Motoristas, desorientados, saem dos carros para tentar se protegerSeguidor %40CEACARU

Segundo o especialista em Segurança Pública, durante um tiroteio, o motorista e o acompanhante não devem tentar correr para fugir do local. “Se estiver na Zona Vermelha (de risco), é preciso puxar o freio de mão do carro e deitar no chão. Ficar jogado na parte dos fundos do veículo até que acabe o tiroteio”, diz.

Morador de Nova Iguaçu, Maicon Dias, 38 anos, trabalha como técnico operacional numa empresa em Niterói e passa pela via todos os dias. Além de tiroteios em favelas próximas à via, ele diz que os arrastões são constantes. “Dá medo passar aqui. Com as obras da Avenida Brasil, muitos motoristas acessam a Linha Vermelha como a principal opção.” 
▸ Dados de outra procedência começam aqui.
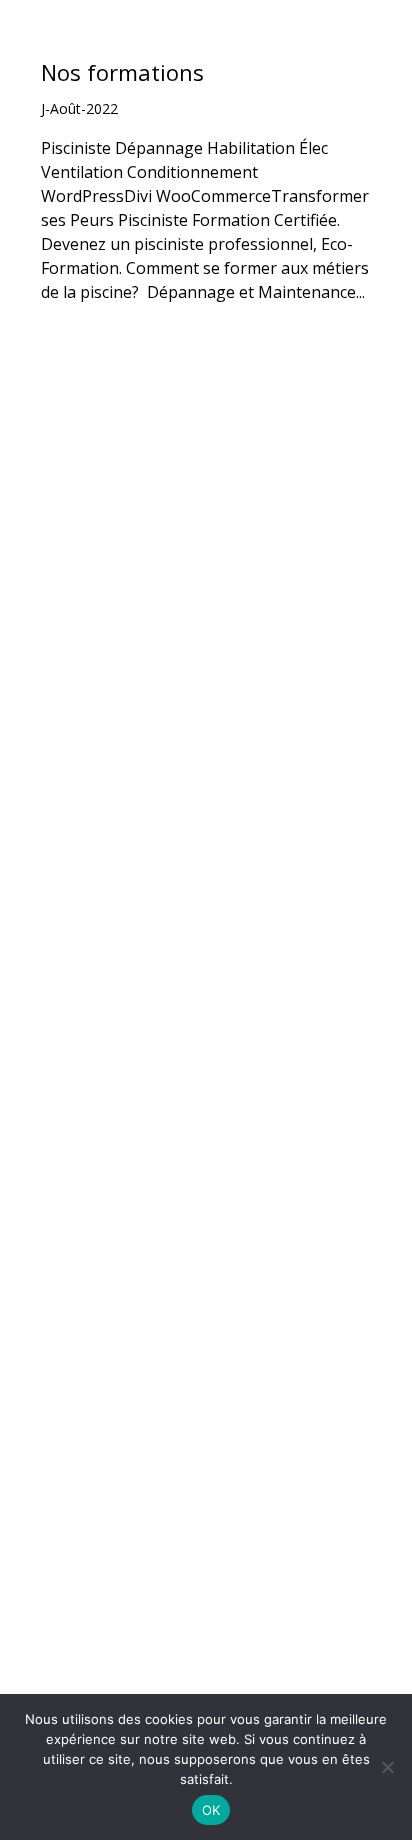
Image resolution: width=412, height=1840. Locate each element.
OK (211, 1810)
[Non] (387, 1767)
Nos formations (122, 72)
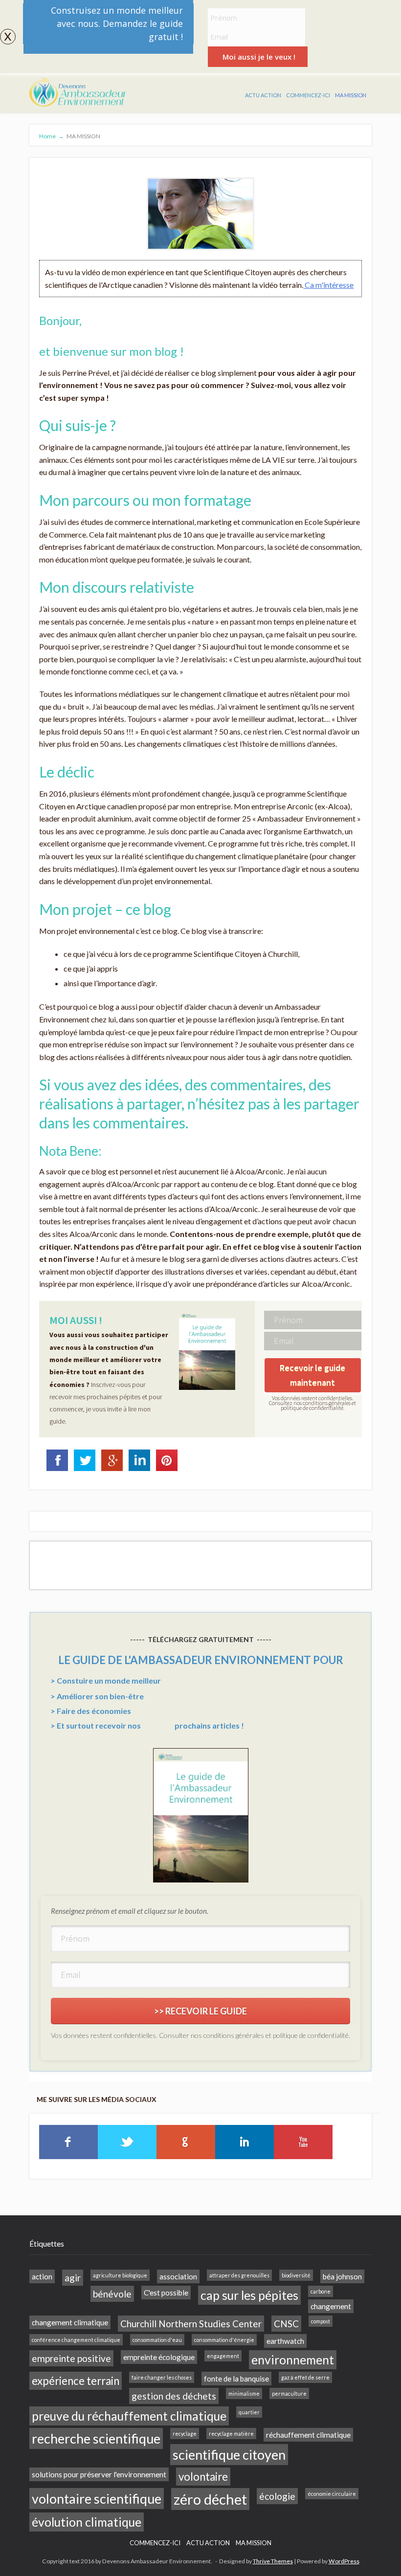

Minutos de desespero durante o confronto

Motoristas que trafegavam pela Linha Vermelha voltaram a viver momentos de desespero durante nova troca de tiros na via expressa, na manhã de ontem. Apavoradas, muitas pessoas saíram dos carros e deitaram no chão em busca de refúgio.

Dia de terror na Linha VermelhaReprodução / TV Globo

Durante os 25 minutos de terror, os motoristas que trafegavam pela Linha Vermelha tentavam se esconder atrás de veículos e da mureta de proteção que divide a via. Muitos reclamam da falta de opções entre a Baixada Fluminense e o Rio, já que a Avenida Brasil está em obras e também há muitos casos de violência.

O tiroteio foi o segundo registrado em menos de sete dias — o anterior foi no dia 5, quando um pai foi fotogrado tentando proteger seu bebê das balas. Nesta terça, a troca de tiros começou quando policiais da Coordenadoria de Recursos Especiais (Core) da Polícia Civil voltavam de uma operação na Baixada. Viram criminosos armados próximo à Favela da Ficap. Apesar do confronto, os bandidos conseguiram fugir e ninguém foi preso.
Os agentes apreenderam 130 tabletes e 145 trouxinhas de maconha, munições e rádio comunicador.

Encurralado, um motoristas filmou e publicou na internet imagens do trânsito parado na região. “Mais de 200 tiros na Linha Vermelha! Que sensação de m...!”, desabafou o internauta.

Segundo o Centro de Operações, o tiroteio na via, além de interromper o trânsito, provocou retenção até o acesso à Rodovia Presidente Dutra, sentido Baixada.

Medo também na Avenida Brasil

Em mais um caso que evidencia a insegurança em vias expressas da cidade, o cardiologista Jorge de Paula Guimarães, de 63 anos, morreu, no dia 24 de outubro, ao ser baleado na cabeça durante uma tentativa de assalto na Avenida Brasil. Quando o resgate chegou, Jorge Guimarães já estava morto. A vítima foi encontrada por policiais do Batalhão de Policiamento de Vias Expressas (BPVE) em um canteiro, na pista sentido Centro, dentro de um Honda Civic prata.

Na época, a PM informou que militares faziam um patrulhamento de rotina quando ouviram disparos. Os policiais relataram ter visto um Ford Fiesta fugindo em alta velocidade e encontraram o médico morto. O cardiologista estava a caminho do Hospital Estadual Rocha Faria, onde chefiava plantões desde 2002.

A via tem trecho tomado por viciados em crack que perambulam pelas pistas se arriscando e pondo em perigo motoristas que enfrentam engarrafamentos devido a obras.